INFORMATION PROVIDED =
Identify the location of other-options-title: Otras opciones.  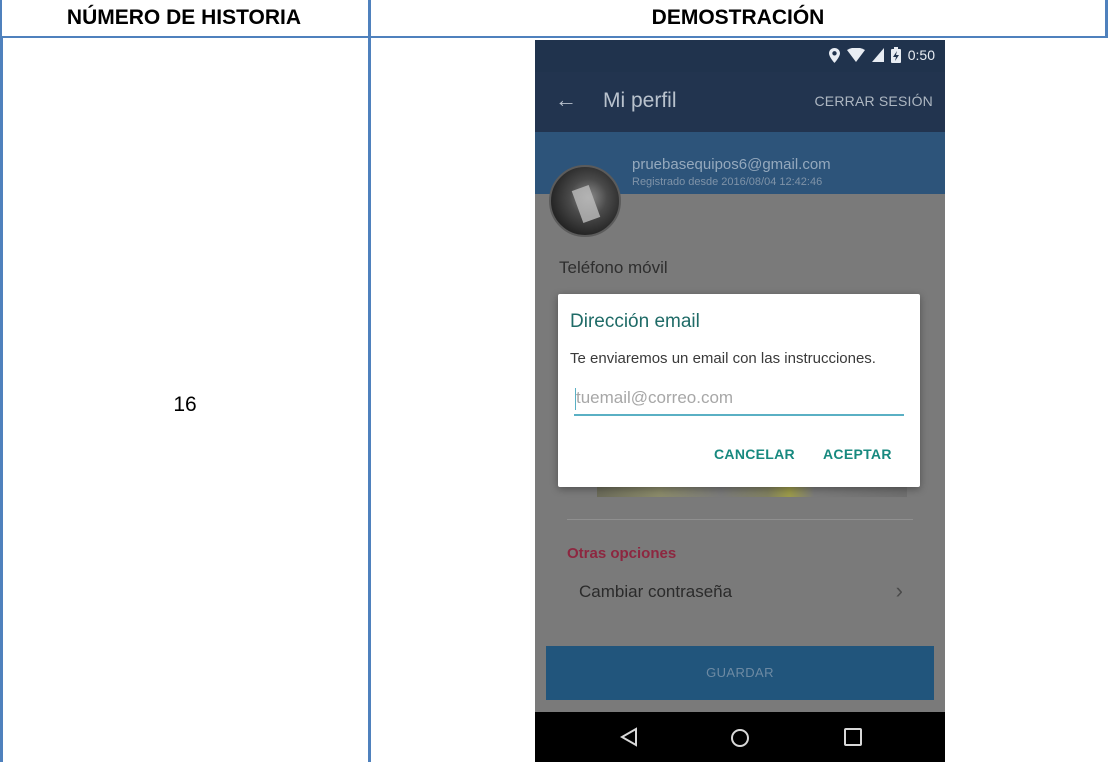
(622, 554).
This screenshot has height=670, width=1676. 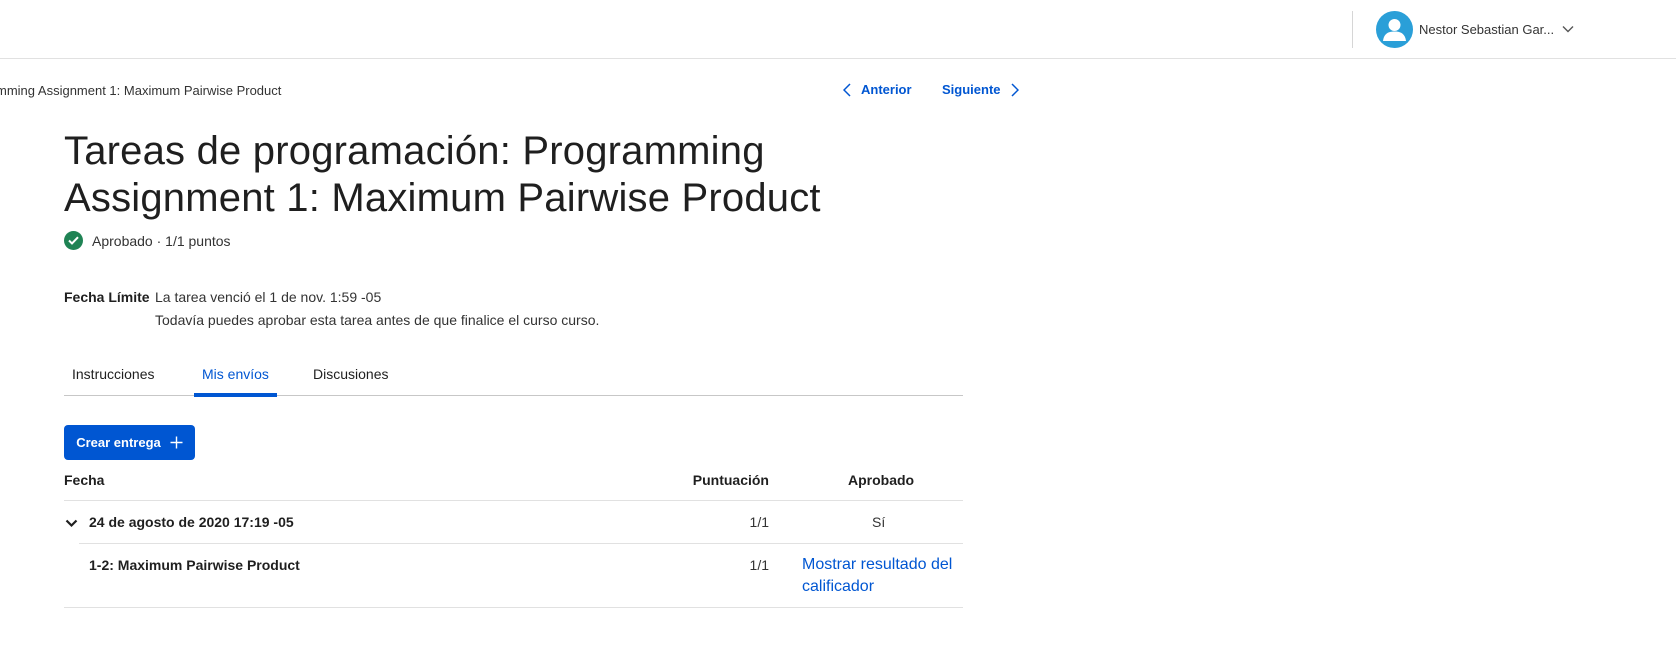 I want to click on grade-status: Aprobado · 1/1 puntos, so click(x=148, y=240).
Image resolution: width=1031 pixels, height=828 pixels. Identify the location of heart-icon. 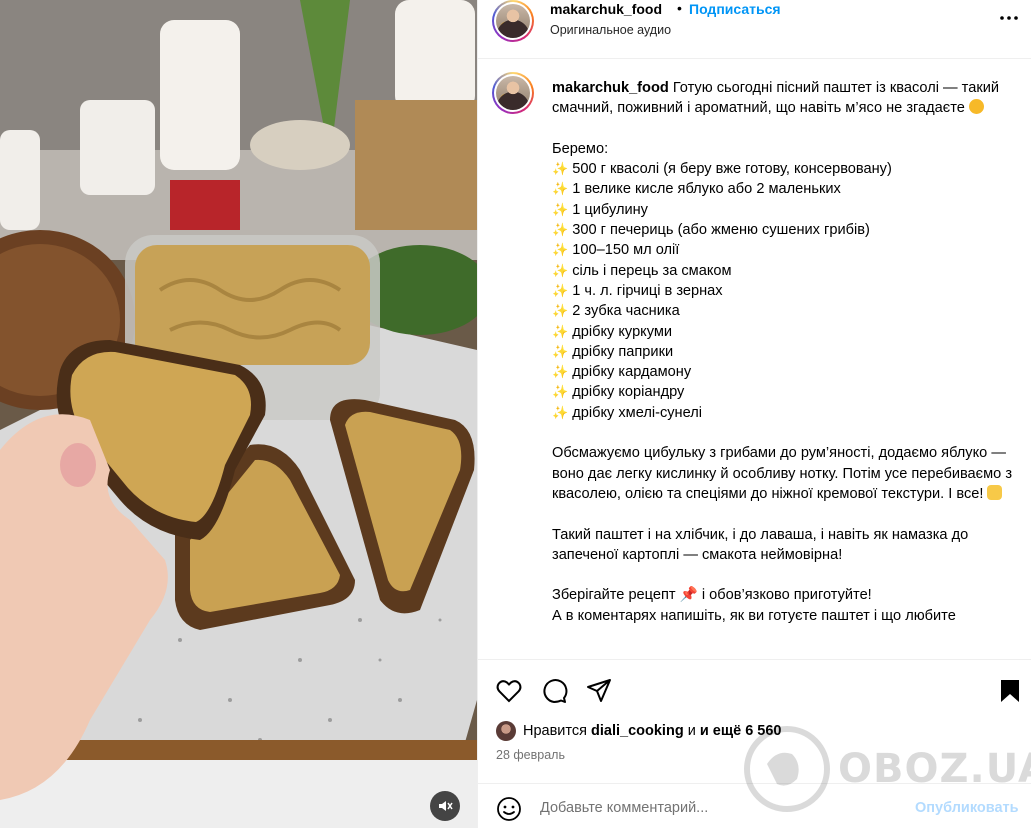
(509, 691).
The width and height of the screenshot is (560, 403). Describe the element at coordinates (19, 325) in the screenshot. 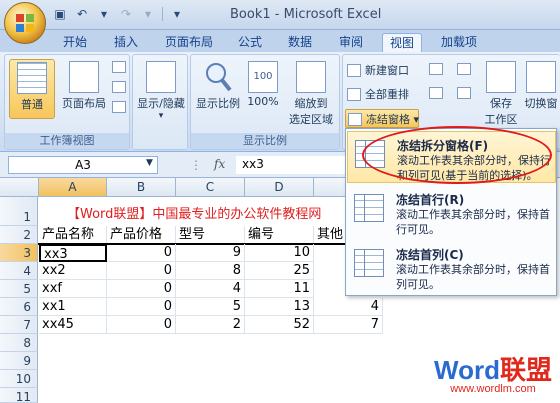

I see `row-header-7: 7` at that location.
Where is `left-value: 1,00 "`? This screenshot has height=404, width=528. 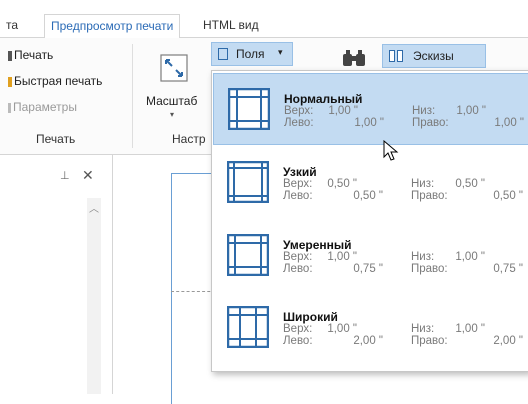
left-value: 1,00 " is located at coordinates (369, 123).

WHAT TO WORK ON = Reproduce the records verbatim, from the line containing "Image resolution: width=1031" through the end of the records, omitting the pictures.

WRITTEN RESPONSE =
Image resolution: width=1031 pixels, height=828 pixels. Identify the location of heart-icon. 
(509, 691).
The width and height of the screenshot is (560, 403). Describe the element at coordinates (19, 325) in the screenshot. 

I see `row-header-7: 7` at that location.
Where is `left-value: 1,00 "`? This screenshot has height=404, width=528. 
left-value: 1,00 " is located at coordinates (369, 123).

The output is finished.